City - County Gov.Hendersonville

Henderson County Commission


By Bill O’Connor –

As I begin this project to report on the Commission.  I will try to do what I have for so long wished to see.  Reporting on what actually happens; who said what on the issues and what it means, as best I can figure, but with some humor and some life.  I have no doubt you will let me know how I am doing.

Fifty people, with hair in various shades of gray, from the local far left gun control lobby, stood up in a show solidarity, some styling themselves as the “Department of Peace”, appeared in support of having the Commission ban something, or ask the state to ban something.  We presume that the 60 or so other people who did not stand up support the Second Amendment as an individual right.  Individually the fifty favored getting rid of different magazines, or ammunition, or certain firearms.  There were 4 or 5 speakers standing on the Constitution, and much talk from the Department of Peace about the need for a “well regulated militia”.  No one pointed out that every person present; by state law, is a member of the state militia.  As a group there was little consensus, they seemed to be unsure of themselves after having learned since making the same appeal to the City of Hendersonville, that  the North Carolina’s is not a “Home Rule” state but operates under the “Dillon Rule”.  Generally in Home Rule States, the state constitution grants cities, municipalities, and/or counties the authority to pass laws to govern themselves within that states and the federal constitutions.  Henderson County as did Hendersonville took no action on the request.
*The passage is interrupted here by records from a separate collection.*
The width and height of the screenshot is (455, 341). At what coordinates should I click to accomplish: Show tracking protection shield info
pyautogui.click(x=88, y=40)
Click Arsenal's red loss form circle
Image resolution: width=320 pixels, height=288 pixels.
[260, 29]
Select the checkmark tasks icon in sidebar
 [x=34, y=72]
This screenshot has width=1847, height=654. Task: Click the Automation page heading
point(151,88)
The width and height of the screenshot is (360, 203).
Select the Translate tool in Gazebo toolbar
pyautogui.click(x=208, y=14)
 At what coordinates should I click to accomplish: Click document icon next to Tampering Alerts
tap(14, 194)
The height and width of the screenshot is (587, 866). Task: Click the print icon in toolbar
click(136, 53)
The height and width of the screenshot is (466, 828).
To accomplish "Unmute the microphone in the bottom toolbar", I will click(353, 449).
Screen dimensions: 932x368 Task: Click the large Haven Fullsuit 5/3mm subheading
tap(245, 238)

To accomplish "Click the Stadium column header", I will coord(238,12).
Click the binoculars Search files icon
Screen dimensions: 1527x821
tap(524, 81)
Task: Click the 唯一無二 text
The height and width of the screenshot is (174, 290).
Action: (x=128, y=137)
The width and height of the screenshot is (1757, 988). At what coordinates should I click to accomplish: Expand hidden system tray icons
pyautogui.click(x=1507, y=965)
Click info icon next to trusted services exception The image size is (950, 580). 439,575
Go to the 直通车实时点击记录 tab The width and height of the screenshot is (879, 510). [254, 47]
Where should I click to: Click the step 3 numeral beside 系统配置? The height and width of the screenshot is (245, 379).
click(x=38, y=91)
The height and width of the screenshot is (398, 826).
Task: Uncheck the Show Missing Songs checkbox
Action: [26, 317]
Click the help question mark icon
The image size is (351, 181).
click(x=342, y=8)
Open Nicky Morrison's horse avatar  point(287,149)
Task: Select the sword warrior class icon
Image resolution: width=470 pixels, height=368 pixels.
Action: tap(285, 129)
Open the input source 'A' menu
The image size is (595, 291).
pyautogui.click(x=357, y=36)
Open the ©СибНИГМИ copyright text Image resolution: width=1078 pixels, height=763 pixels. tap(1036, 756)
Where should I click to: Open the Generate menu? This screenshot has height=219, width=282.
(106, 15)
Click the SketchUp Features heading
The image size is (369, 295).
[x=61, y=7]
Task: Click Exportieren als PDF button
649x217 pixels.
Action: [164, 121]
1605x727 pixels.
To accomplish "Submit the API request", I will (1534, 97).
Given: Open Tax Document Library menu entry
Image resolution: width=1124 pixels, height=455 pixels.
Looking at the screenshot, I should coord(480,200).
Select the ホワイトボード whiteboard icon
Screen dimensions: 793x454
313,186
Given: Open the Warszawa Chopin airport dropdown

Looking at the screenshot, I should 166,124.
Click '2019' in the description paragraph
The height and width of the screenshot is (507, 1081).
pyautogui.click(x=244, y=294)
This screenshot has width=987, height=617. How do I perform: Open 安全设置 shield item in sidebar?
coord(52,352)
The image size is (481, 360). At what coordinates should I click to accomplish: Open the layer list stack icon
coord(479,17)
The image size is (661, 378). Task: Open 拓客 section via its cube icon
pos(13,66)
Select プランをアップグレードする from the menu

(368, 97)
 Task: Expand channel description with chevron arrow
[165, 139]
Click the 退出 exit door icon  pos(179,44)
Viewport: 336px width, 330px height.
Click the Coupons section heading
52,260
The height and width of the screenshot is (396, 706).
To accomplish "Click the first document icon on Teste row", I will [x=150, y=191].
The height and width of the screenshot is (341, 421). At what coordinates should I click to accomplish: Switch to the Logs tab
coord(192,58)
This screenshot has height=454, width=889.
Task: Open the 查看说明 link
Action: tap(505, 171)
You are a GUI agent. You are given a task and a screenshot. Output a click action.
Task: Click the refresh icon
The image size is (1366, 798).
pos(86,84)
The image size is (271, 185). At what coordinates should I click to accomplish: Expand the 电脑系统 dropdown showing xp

Dillon Rule (after a 19th century Iowa and Federal jurist) states impose tighter limits on counties and municipalities in what laws they may or may not pass; North Carolina in among the more restrictive in this regard.  (a chart nearby shows which states operate under which rule).  There are none pure in how they manage Home Rule, but the chart attempts to show what the preponderance of the evidence indicates.

The consent agenda usually contains routine, non-controversial items and passes routinely.  Commissioner Hawkins objected to an item: Henderson County has been invited to submit a Recreational Trails Program (RTP) Grant for the initial planning and building of the French Broad River Greenway Initiative. This grant would look to build the initial portions of the greenway starting at Westfeldt Park. The RTP grant requires 25% match. It is possible through the submission of a Water Resources Development (WRD) Project Grant to receive the required 25% match ($50,000.00). The application is being submitted on December 31, 2012. The WRD grant application does require a resolution from the county.  (more on the county website)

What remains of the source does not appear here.